* What the task requires
Would you retype, word for word, the line with "Given: Click the pencil Change favorites icon" and every line after it through the end of the records below?

* Input for this task

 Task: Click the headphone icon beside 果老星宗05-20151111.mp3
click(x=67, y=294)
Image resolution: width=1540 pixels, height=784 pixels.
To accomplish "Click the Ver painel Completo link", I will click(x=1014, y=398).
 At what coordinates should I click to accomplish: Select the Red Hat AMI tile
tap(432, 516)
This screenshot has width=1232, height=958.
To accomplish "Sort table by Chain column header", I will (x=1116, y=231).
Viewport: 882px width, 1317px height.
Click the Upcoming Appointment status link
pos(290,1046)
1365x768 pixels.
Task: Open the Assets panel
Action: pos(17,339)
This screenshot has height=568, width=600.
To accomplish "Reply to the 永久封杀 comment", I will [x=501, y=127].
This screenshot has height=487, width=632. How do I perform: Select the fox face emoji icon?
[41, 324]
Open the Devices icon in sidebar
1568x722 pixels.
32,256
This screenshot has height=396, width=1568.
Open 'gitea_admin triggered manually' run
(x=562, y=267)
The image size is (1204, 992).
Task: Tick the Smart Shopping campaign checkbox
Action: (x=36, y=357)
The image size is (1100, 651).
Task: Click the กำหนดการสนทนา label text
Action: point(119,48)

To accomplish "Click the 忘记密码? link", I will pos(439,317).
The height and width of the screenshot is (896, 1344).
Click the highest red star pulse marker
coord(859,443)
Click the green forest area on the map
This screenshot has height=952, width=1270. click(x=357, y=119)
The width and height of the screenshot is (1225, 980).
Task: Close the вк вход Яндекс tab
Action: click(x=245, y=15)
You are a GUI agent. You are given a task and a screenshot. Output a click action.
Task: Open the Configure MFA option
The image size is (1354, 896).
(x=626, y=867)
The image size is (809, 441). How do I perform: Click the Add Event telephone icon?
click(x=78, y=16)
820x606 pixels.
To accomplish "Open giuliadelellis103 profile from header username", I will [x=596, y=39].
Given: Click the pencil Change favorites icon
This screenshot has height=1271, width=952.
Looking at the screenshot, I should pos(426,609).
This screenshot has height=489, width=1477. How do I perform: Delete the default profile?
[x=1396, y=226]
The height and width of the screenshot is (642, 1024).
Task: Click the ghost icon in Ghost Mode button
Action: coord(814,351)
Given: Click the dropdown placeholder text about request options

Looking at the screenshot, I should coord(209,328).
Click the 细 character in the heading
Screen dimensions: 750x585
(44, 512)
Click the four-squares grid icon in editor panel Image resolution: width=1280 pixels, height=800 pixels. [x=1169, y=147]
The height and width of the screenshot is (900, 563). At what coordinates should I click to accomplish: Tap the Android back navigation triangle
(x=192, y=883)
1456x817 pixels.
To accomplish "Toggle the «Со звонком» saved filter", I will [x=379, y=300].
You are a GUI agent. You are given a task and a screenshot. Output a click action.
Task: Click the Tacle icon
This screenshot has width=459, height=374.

* Exercise response
Given: Click the pencil Change favorites icon
This screenshot has height=1271, width=952.
Looking at the screenshot, I should pos(426,609).
This screenshot has height=489, width=1477. How do I perform: Delete the default profile?
[x=1396, y=226]
The height and width of the screenshot is (642, 1024).
Task: Click the ghost icon in Ghost Mode button
Action: coord(814,351)
Given: Click the dropdown placeholder text about request options

Looking at the screenshot, I should coord(209,328).
Click the 细 character in the heading
Screen dimensions: 750x585
(44, 512)
Click the four-squares grid icon in editor panel Image resolution: width=1280 pixels, height=800 pixels. [x=1169, y=147]
The height and width of the screenshot is (900, 563). At what coordinates should I click to accomplish: Tap the Android back navigation triangle
(x=192, y=883)
1456x817 pixels.
To accomplish "Toggle the «Со звонком» saved filter", I will [x=379, y=300].
You are a GUI agent. You are given a task and a screenshot. Output a click action.
Task: Click the Tacle icon
This screenshot has width=459, height=374.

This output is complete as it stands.